Remove duplicate files that already exist at other paths.
The program must be given one or more sets of files "to keep" and one or more sets of files to consider "to delete".
In order to be flagged for deletion a file must satisfy ALL following:
- must be present in any "to delete" set;
- must NOT be SAME file as ANY file in the "to keep" sets, where "SAME" is determined by comparing the file-system AND inode but NOT the path. This protects cases where "to keep" and "to delete" sets intersect;
- there must exist another DIFFERENT (different filesystem and/or inode) file in any "to keep" set with identical content.
In less strict terms, the goal is that:
- ALL files in the "to keep" sets are kept. Duplicates within the "to keep" sets are not even searched for;
- Files in the "to delete" sets that have a copy in any "to keep" set are flagged for deletion. The file names are ignored, only the content is compared;
- Files in the "to delete" sets that do NOT have a copy in any "to keep" sets are kept.
Example usage
Consider there are two directories both containing all files dumped from phone at different points in time. This finds files in "phone-dump-prevoius" that are also in "phone-dump-latest" even if they got renamed.
python3 rmdups.py --del-dir "phone-dump-prevoius" --keep-dir "phone-dump-latest"
# To actually delete the duplicates also add "--dup-delete" or "--dup-wipe" parameter.
Consider old backup was extracted into directory "old-backup" and user wants to focus only on files in the "old-backup" directory that no longer appear or changed compared to "current-good-work" directory. Any files that are the same to be deleted, except any files that contain "project1" in the path to be kept anyway.
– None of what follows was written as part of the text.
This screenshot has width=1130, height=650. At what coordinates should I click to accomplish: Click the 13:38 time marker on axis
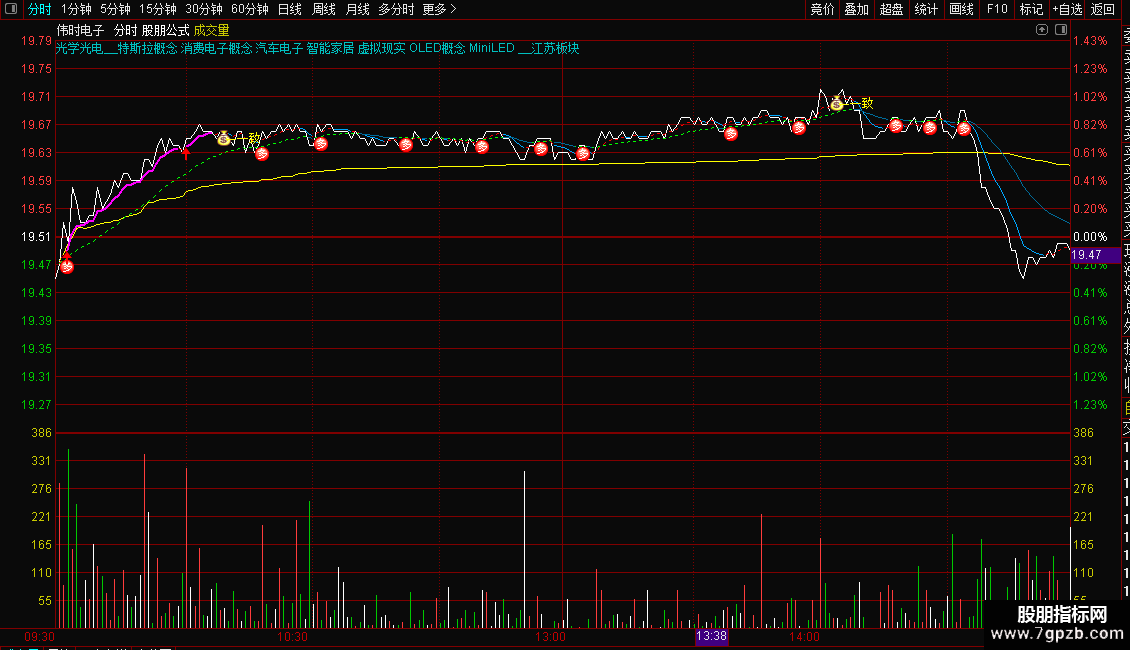point(711,636)
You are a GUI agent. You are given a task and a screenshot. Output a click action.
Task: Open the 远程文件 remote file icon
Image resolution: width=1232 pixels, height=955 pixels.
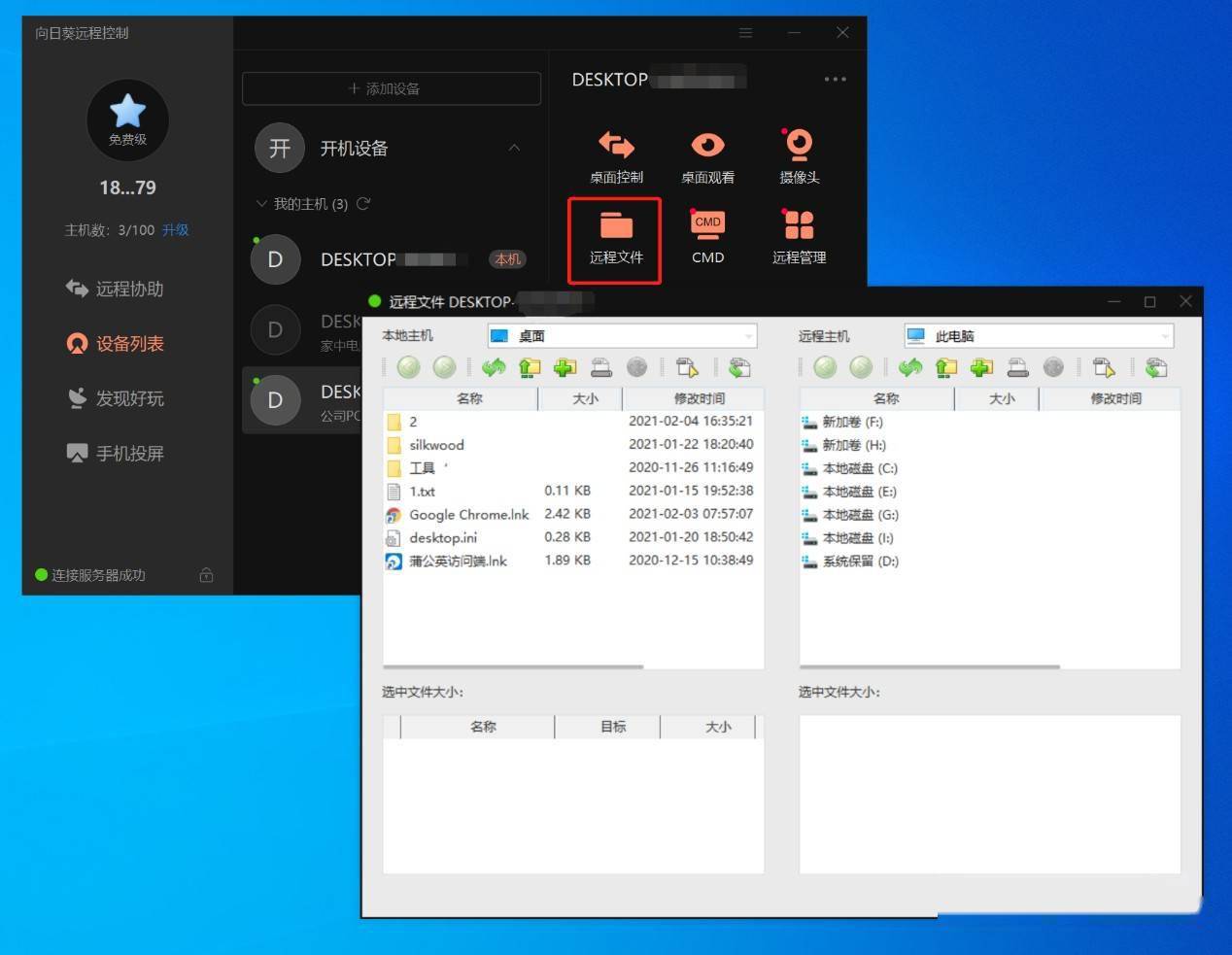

# Make a list of files to delete
find old-backup -type f | grep -v -e "project1" > delete-set1
# Make a list of all files to keep
find current-good-work -type f > keep-set1
# Generate a report of files eligible for deletion
python3 rmdups.py --del-index delete-set1 --keep-index keep-set1
# Or can feed list of files to STDIN
python3 rmdups.py --del-index delete-set1 --keep-index - < keep-set1
# Or can specify keep set via --keep-dir and NOT have to create a list of files
python3 rmdups.py \
--del-index delete-set1 \
--keep-dir current-good-work
Alternatively if all "project1" content is confined to a single subdirectory inside "old-backup/subdir/project1" then can achive similar result by telling the program to "keep" that subdir even though it is inside delete dir:
python3 rmdups.py \
--del-dir old-backup \
--keep-dir old-backup/subdir/project1 \
--keep-dir current-good-work
The parameters "--keep-dir", "--keep-index", "--del-dir", "--del-index" can be mixed and appear many times.